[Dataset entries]
::::

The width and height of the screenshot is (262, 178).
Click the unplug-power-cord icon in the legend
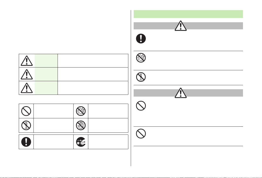point(81,142)
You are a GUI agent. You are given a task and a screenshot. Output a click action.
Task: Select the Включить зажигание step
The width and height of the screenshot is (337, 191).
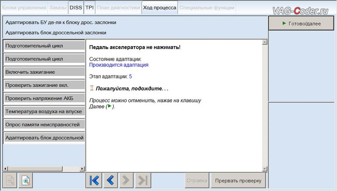(x=44, y=72)
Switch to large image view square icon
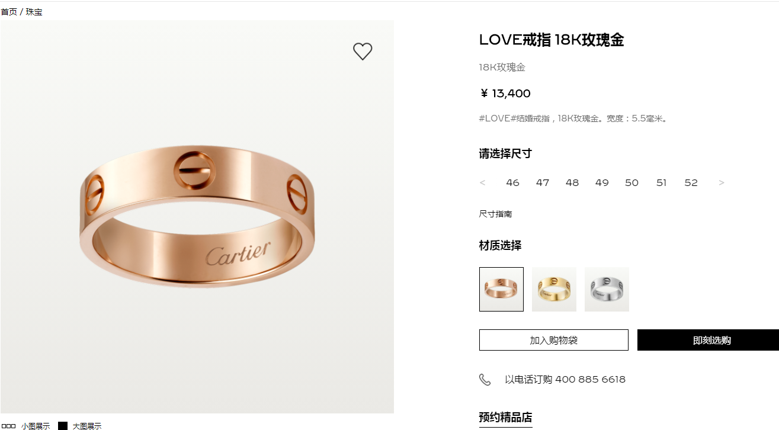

::::

Aim of the exercise: Where a line contains "Click the unplug-power-cord", begin there and transcribe every line through the last one of the records above, exactly and with no pictures.

Answer to this problem:
Click the unplug-power-cord icon in the legend
point(81,142)
You are a GUI agent. You are given a task and a screenshot. Output a click action.
Task: Select the Включить зажигание step
The width and height of the screenshot is (337, 191).
(x=44, y=72)
Switch to large image view square icon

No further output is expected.